一年生の初めての参観日で見た通り、息子は指示が入らないことが多かった。
家ではそんなことはないが、集団の中に入ると固まってしまうのだ。

今ならすぐに発達障害を疑われ、受診をすすめられるだろうが、当時はまだそういう風潮はなかった。

毎日の宿題や時間割、全て私が一緒にやった。

勉強は、学校で学ぶのは息子には無理だと判断(ぼーっと窓の外を眺めているだけなので)

近くの学習塾に連れて行った。しかし、1日で辞めた。息子は塾の初日、国語と算数のテスト用紙を持って帰ってきたのだが両方ともほとんど白紙。点数欄には大きく赤ペンで「0点」と書かれていた。

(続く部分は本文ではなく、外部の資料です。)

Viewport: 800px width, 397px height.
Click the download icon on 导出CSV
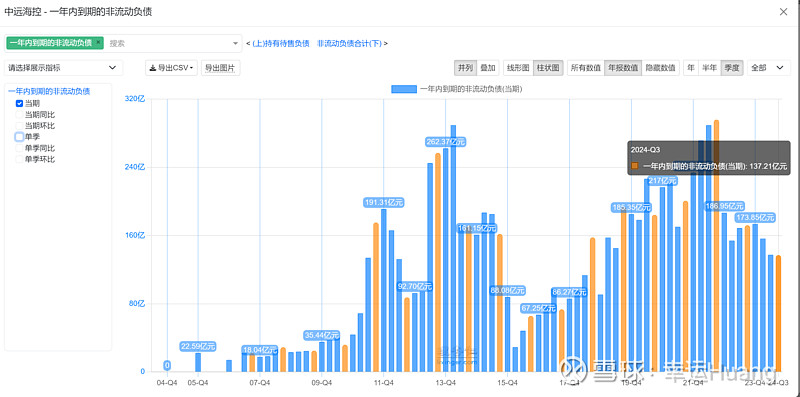(153, 68)
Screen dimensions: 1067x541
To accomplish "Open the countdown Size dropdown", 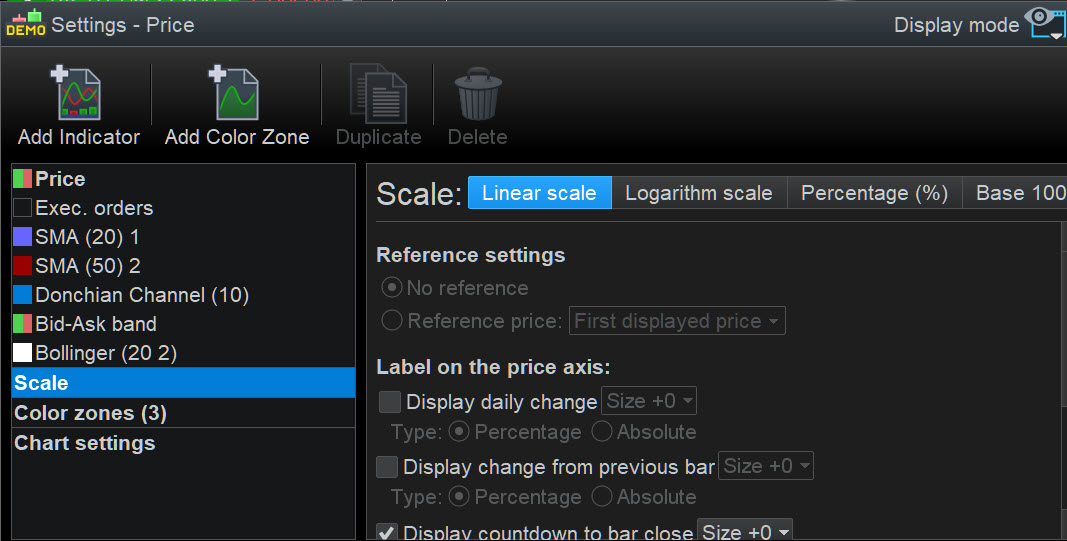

しかもテスト問題は明らかに1年生のそれではない。2年生で習うようなことばかり。塾の先生に聞くと
「皆、入学前から通っているので、この位は出来ますよ」

困り果てた私はそのテスト用紙を持って、公文教室に行った。
公文教室から出てきたのはおばあちゃん…。おばあちゃんが先生だった。
先生は、テスト用紙を見て「小学校一年生に0点なんて書くのが間違っている」と言った。
学校での勉強がついていけない話をすると先生は
「大丈夫よ、お母さん。ここで勉強しましょう」と言ってくれた。
そして、息子に優しく声を掛けてくれてくれた。

どこへ行っても「変な子」扱いされてきたけれど、この日初めてありのままの息子を受け入れて貰えたような温かさに包まれたことを覚えている。